Studio album by Jars of Clay
- Released: March 22, 2005
- Recorded: 2005
- Studio: Sputnik SoundNashville, Tennessee; East Iris Studios, Nashville, Tennessee
- Genre: Christian rock, folk rock
- Length: 54:08
- Label: Essential
- Producer: Jars of Clay, Mitch Dane

Jars of Clay chronology
| Roots & Wings (2005) | Redemption Songs (2005) | iTunes Originals – Jars of Clay (2005) |

Singles from Redemption Songs
- "God Will Lift Up Your Head" Released: 2005;

= Redemption Songs =

Redemption Songs is the sixth full-length studio album by Jars of Clay. It was released by Essential Records on March 22, 2005.

Professional ratings
Review scores
| Source | Rating |
| AllMusic | Star |
| Christianity Today | Star |
| Cross Rhythms | Star |
| Jesus Freak Hideout | Star |

==Overview==
Redemption Songs is a collection of reinvented hymns and spiritual songs. As part of a church community that believed passionately the blessing of understanding the story of redemption through early church songs and ancient hymns, Jars of Clay found themselves a part of a growing renaissance, one that inspired them to write new songs using the rich hymn texts as the foundation. This renaissance was the beginning of Redemption Songs, a blend of familiar hymns, spirituals, and ancient texts.

==Collaboration==
The band enlists vocals of friends including the Blind Boys of Alabama ("Nothing But the Blood", "On Jordan's Stormy River Banks I Stand"), Sarah Kelly ("I'll Fly Away") and Martin Smith ("Let Us Love and Sing and Wonder").

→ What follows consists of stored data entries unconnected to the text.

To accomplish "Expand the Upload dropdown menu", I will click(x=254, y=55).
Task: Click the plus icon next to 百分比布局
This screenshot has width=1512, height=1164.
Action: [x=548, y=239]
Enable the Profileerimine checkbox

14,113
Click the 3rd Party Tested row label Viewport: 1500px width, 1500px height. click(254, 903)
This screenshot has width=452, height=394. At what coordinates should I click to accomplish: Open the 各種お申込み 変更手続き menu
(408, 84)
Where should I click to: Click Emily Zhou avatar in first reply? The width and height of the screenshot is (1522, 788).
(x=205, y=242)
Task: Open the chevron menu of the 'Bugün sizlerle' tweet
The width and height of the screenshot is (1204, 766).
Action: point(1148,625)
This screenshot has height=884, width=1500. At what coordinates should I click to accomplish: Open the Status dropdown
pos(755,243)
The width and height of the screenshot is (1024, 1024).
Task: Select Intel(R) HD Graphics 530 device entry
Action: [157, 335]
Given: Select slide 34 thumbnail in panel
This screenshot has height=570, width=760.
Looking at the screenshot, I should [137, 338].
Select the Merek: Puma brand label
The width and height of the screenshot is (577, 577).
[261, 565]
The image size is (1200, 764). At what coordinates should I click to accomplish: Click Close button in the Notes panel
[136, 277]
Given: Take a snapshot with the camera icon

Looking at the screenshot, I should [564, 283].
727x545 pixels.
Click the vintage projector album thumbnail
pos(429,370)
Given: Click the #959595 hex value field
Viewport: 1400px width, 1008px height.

It was recorded at the band's Nashville-based Sputnik Studio, and is co-produced by the band members and long-time collaborator, Mitch Dane.

==Track listing==

| No. | Title | Length |
|---|---|---|
| 1. | "God Be Merciful to Me (Psalm 51)" | 4:31 |
| 2. | "I Need Thee Every Hour" | 3:47 |
| 3. | "God Will Lift Up Your Head" | 4:22 |
| 4. | "I'll Fly Away" (featuring Sarah Kelly) | 4:42 |
| 5. | "Nothing But the Blood" (featuring the Blind Boys of Alabama) | 4:13 |
| 6. | "Let Us Love and Sing and Wonder" (featuring Martin Smith of Delirious?) | 4:23 |
| 7. | "O Come and Mourn with Me Awhile" | 4:04 |
| 8. | "Hiding Place" | 4:06 |
| 9. | "Jesus, I Lift My Eyes" | 3:28 |
| 10. | "It Is Well with My Soul" | 3:54 |
| 11. | "On Jordan's Stormy Banks I Stand" (featuring the Blind Boys of Alabama) | 4:32 |
| 12. | "Thou Lovely Source of True Delight" | 4:31 |
| 13. | "They'll Know We Are Christians by Our Love" | 3:02 |
| Total length: |  | 53:35 |

== Personnel ==
Jars of Clay
- Dan Haseltine
- Charlie Lowell
- Stephen Mason
- Matt Odmark

Additional musicians
- Aaron Sands – bass
- Ben Mize – drums (1, 3–9, 11, 12, 13)
- Bryan Owings – drums (2)
- John Catchings – cello (9, 12)
- Andrew Osenga – backing vocals (3)
- Laura Taylor – backing vocals (3)
- Sarah Kelly – backing vocals (4)
- The Blind Boys of Alabama – backing vocals (4, 11)
- Martin Smith – backing vocals (6)

Production

- Robert Beeson – executive producer
- Jars of Clay – producers
- Mitch Dane – producer, engineer, mixing (2, 10, 13)
- Jacquire King – engineer, mixing (1, 3–9, 11, 12)
- Andy Hunt – second engineer
- Mike Odmark – second engineer
- Sang Park – second engineer
- Laura Taylor – second engineer
- Richard Dodd – mastering at RichardDodd.com, Nashville, Tennessee
- John Wesley – translation
- Michelle Pearson – A&R production
- Stephanie McBrayer – art direction
- Tim Parker – art direction, design, cover art
- Jimmy Abegg – photography
- Star Klem – stylist
- Alexis Abegg – hair, make-up

==Charts==

| Chart (2005) | Peak position |
|---|---|
| US Billboard 200 | 71 |

==Awards==

In 2006, Redemption Songs won a Dove Award for Recorded Music Packaging of the Year at the 37th GMA Dove Awards. It was also nominated for Pop/Contemporary Album of the Year.